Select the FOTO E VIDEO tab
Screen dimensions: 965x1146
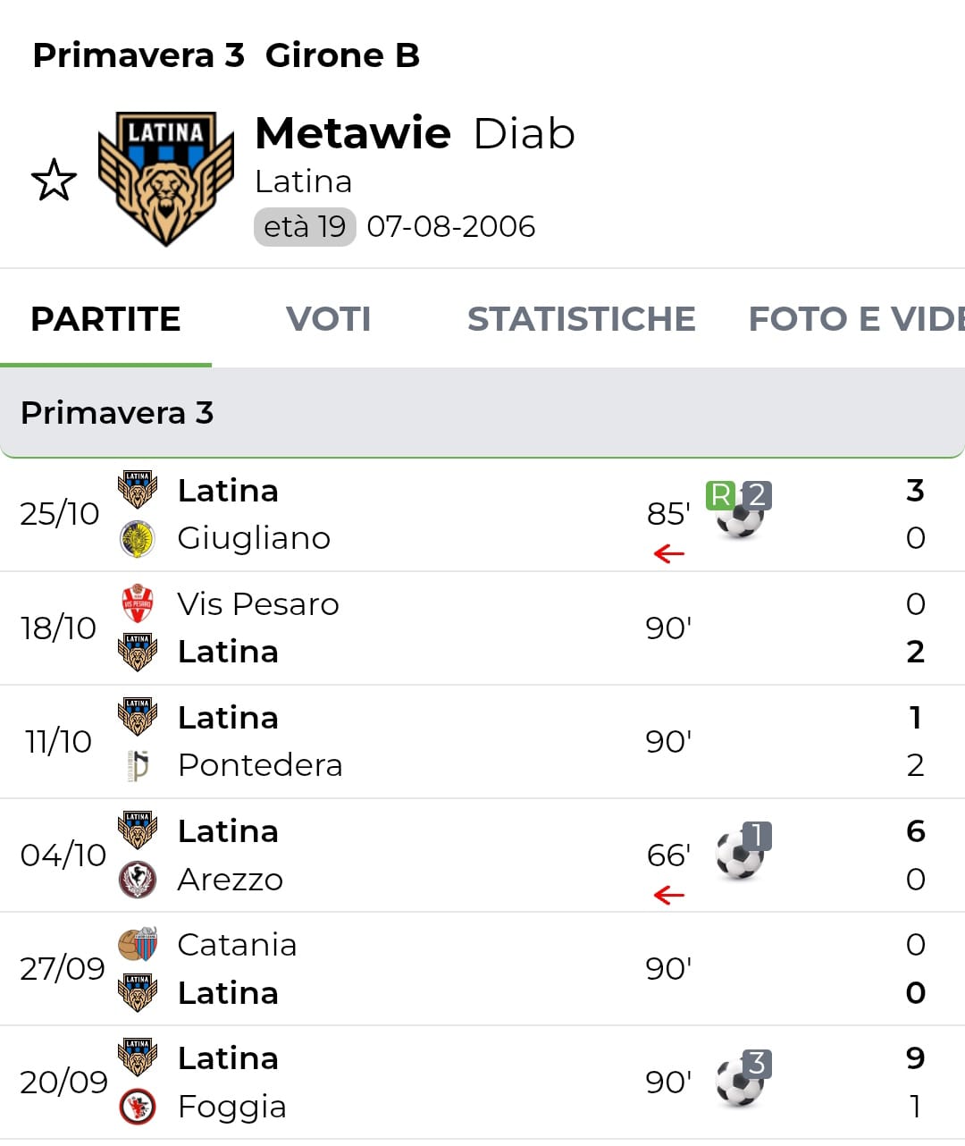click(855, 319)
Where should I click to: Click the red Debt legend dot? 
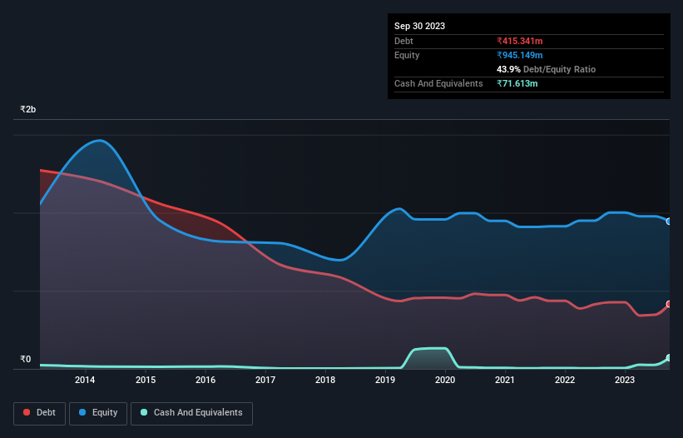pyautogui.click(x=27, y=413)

:::::

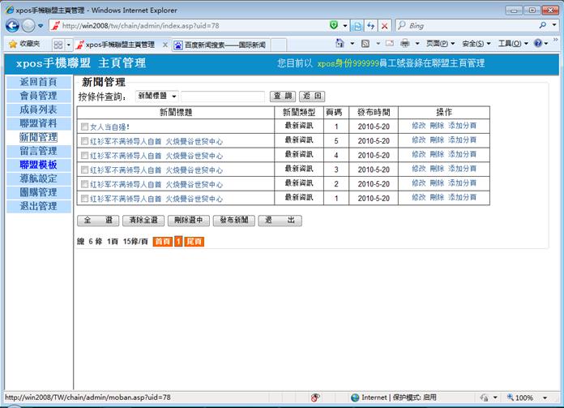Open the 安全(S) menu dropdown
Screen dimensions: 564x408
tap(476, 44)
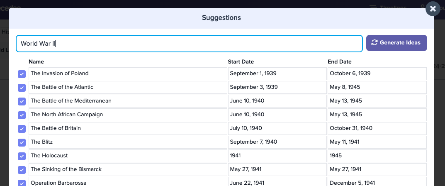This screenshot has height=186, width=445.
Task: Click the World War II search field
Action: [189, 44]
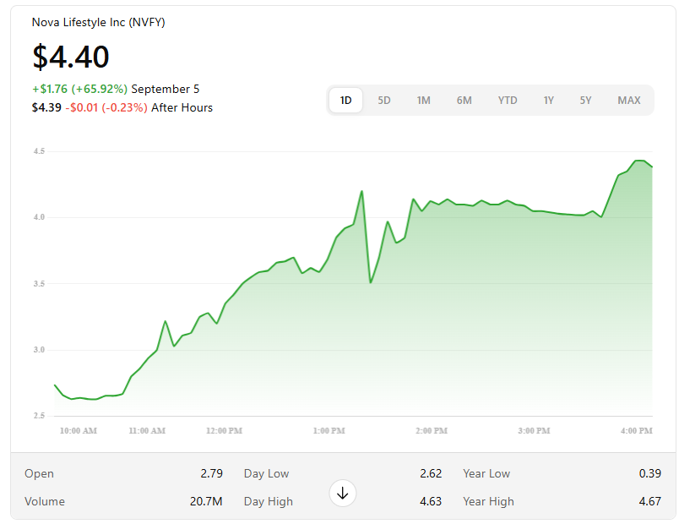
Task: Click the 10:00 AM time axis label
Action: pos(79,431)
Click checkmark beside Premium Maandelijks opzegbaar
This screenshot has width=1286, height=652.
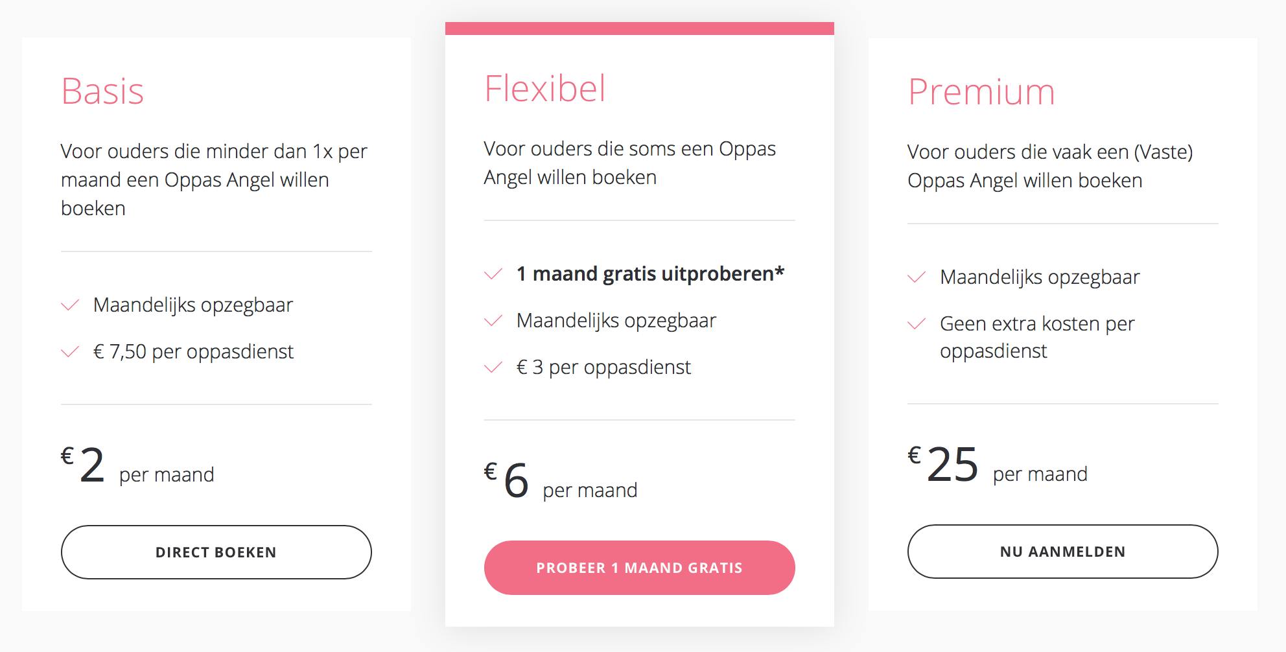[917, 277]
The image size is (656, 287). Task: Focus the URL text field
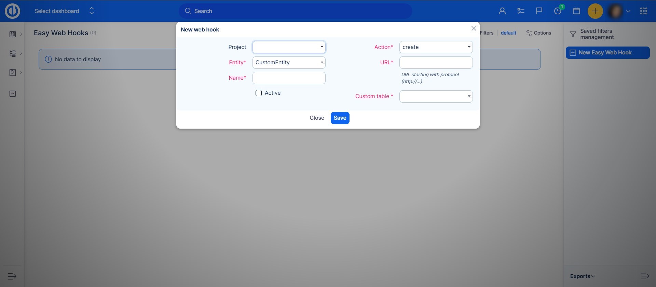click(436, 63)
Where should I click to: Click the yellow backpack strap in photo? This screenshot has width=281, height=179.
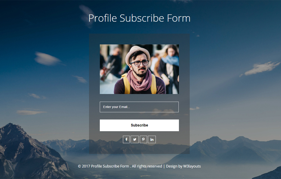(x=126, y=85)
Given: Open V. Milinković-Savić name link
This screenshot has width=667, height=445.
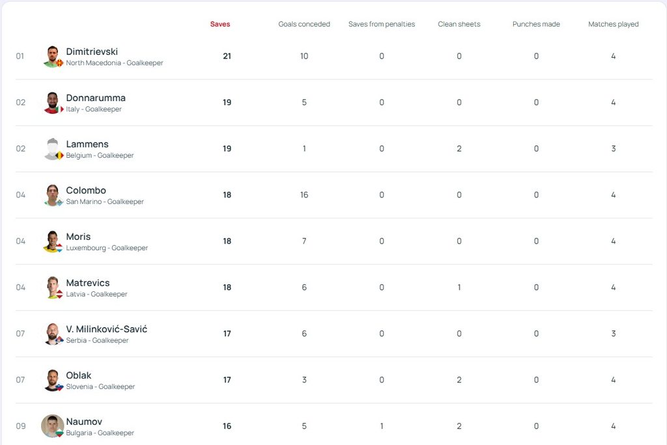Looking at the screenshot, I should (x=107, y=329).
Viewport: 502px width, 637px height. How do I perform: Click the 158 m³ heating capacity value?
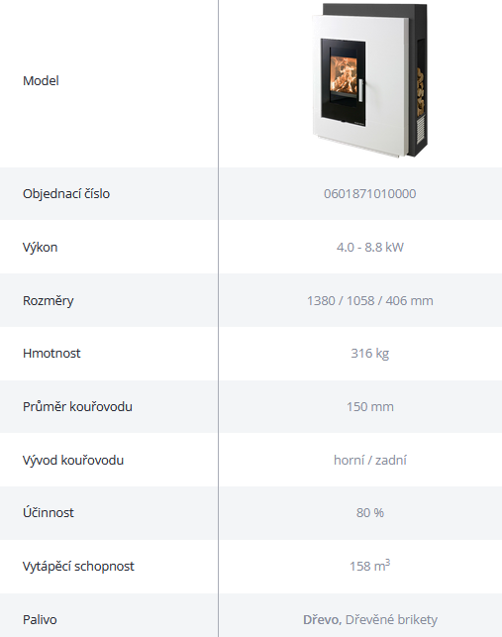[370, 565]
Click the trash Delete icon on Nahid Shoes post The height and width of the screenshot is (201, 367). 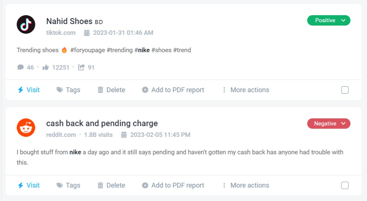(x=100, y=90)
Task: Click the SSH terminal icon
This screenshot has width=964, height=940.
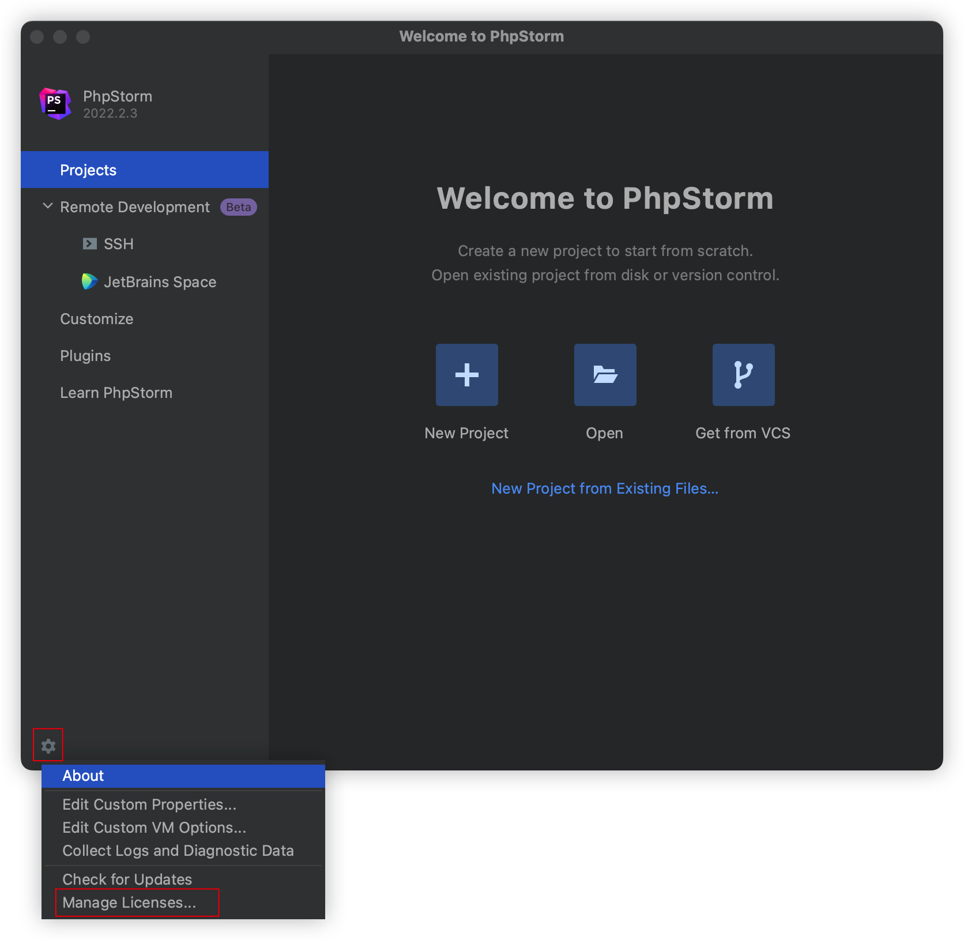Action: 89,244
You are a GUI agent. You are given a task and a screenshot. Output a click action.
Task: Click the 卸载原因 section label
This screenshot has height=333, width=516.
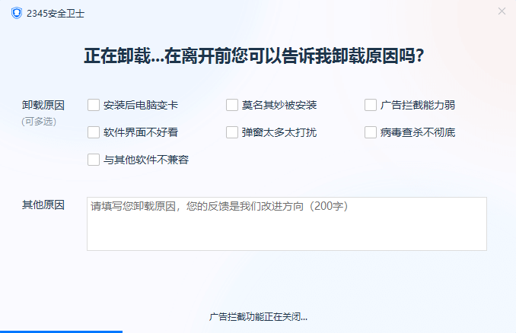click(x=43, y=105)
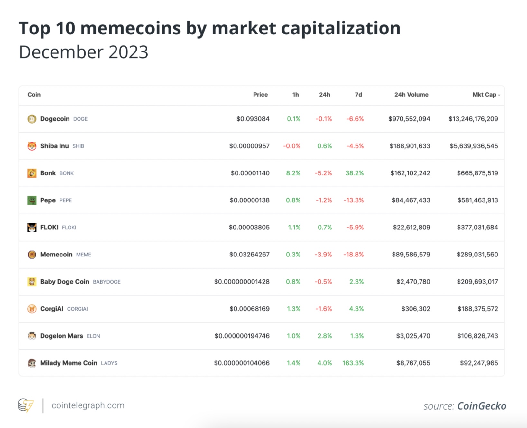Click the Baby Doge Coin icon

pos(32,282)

:::::

## ACTION ITEM
A word-for-word reproduction is needed of the lines above from the line containing "This screenshot has width=964, height=940." through the line containing "Task: Click the 卸载原因 section label", with both ends kept and no pictures.

## RESPONSE TO THE EXERCISE
This screenshot has width=964, height=940.
Action: 89,244
You are a GUI agent. You are given a task and a screenshot. Output a click action.
Task: Click the 卸载原因 section label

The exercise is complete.